* [TO DO] Extract all of the entries below, copying every line with its original wording, spacing and punctuation unchanged.

------------------------------

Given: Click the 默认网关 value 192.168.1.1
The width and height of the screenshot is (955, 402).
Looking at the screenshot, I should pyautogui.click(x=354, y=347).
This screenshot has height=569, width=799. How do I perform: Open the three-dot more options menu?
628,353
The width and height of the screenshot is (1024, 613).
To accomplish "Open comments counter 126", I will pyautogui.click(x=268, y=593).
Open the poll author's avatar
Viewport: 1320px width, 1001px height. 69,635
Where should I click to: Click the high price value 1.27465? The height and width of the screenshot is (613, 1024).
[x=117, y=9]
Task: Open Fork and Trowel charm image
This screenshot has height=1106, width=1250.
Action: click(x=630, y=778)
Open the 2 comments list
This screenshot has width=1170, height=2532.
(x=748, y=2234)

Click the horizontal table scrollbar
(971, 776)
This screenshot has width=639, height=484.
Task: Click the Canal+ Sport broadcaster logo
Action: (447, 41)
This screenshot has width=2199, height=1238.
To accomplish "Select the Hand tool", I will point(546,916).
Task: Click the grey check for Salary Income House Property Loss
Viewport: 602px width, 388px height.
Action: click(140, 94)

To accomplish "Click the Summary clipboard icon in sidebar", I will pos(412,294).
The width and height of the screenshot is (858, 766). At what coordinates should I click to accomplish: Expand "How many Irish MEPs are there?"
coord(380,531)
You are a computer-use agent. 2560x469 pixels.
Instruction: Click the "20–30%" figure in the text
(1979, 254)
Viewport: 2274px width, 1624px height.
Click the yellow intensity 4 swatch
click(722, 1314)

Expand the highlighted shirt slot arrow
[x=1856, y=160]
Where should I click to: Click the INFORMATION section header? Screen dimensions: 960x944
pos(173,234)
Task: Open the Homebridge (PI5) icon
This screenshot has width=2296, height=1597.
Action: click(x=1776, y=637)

------------------------------

* [RESULT FOR THIS EXERCISE]
Given: Click the 默认网关 value 192.168.1.1
The width and height of the screenshot is (955, 402).
Looking at the screenshot, I should pyautogui.click(x=354, y=347).
This screenshot has height=569, width=799. How do I perform: Open the three-dot more options menu?
628,353
The width and height of the screenshot is (1024, 613).
To accomplish "Open comments counter 126", I will pyautogui.click(x=268, y=593).
Open the poll author's avatar
Viewport: 1320px width, 1001px height. 69,635
Where should I click to: Click the high price value 1.27465? The height and width of the screenshot is (613, 1024).
[x=117, y=9]
Task: Open Fork and Trowel charm image
This screenshot has height=1106, width=1250.
Action: click(x=630, y=778)
Open the 2 comments list
This screenshot has width=1170, height=2532.
(x=748, y=2234)

Click the horizontal table scrollbar
(971, 776)
This screenshot has width=639, height=484.
Task: Click the Canal+ Sport broadcaster logo
Action: (447, 41)
This screenshot has width=2199, height=1238.
To accomplish "Select the Hand tool", I will point(546,916).
Task: Click the grey check for Salary Income House Property Loss
Viewport: 602px width, 388px height.
Action: click(140, 94)

To accomplish "Click the Summary clipboard icon in sidebar", I will pos(412,294).
The width and height of the screenshot is (858, 766). At what coordinates should I click to accomplish: Expand "How many Irish MEPs are there?"
coord(380,531)
You are a computer-use agent. 2560x469 pixels.
Instruction: Click the "20–30%" figure in the text
(1979, 254)
Viewport: 2274px width, 1624px height.
Click the yellow intensity 4 swatch
click(722, 1314)

Expand the highlighted shirt slot arrow
[x=1856, y=160]
Where should I click to: Click the INFORMATION section header? Screen dimensions: 960x944
pos(173,234)
Task: Open the Homebridge (PI5) icon
This screenshot has width=2296, height=1597.
Action: click(x=1776, y=637)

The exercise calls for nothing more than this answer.